In a statement, Tesla confirmed hiring the high-profile CPU architect as vice president of Autopilot Hardware Engineering.

“Jim will bring together the best internal and external hardware technologies to develop the safest, most advanced autopilot systems in the world,” reads part of the statement.

Keller’s expertise in hardware engineering, particularly in the niche of low-power design, is deemed useful in many of Tesla’s current programs. These include the processing capability needed for its Autopilot self-driving technology, brought in through software version 7.0 starting last October but whose features were recently curbed on the Model S.

Nvidia ARM CPUs currently power the center stack of Tesla.

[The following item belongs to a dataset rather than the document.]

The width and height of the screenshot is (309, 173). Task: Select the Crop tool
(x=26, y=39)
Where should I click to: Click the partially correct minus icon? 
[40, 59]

Keller left AMD, or Advanced Micro Devices, in late 2015 after being at the helm of its Zen processor architecture. Much earlier, Keller was already part of the chipmaking firm during its fierce CPU battle with Intel. He left in 1999, and then returned in 2012 as its Chief Architect of Microprocessor Cores.

Prior to his return to AMD, Keller led a significant role at Apple and helped develop its A-series processor, which debuted in the iPad and the iPhone 4 and powered most of Apple's mobile devices in 2010 to 2012.

Before Apple, he was also vice president for design at fabless semiconductor design company P.A. Semi, with a specialization in low-power mobile processors acquired in 2008 by Apple.

Keller, who is rumored to have jumped to Samsung late last year, joined a number of Apple alumni already in Tesla’s stable, including former vice president of Mac engineering Doug Field, now Tesla’s vice president of engineering.

Many names in the tech world are already making serious pitches to create smart automobiles, such as Google’s self-driving cars, Uber’s autonomous vehicle testing and Apple’s rumored interest in such development.

And while there is still quite a long road ahead when it comes to truly autonomous driving, the move to hire the likes of Keller is viewed as walking the talk, and it would be interesting to see where the designer of one of the most groundbreaking processors of the past decades can take Tesla in its mission.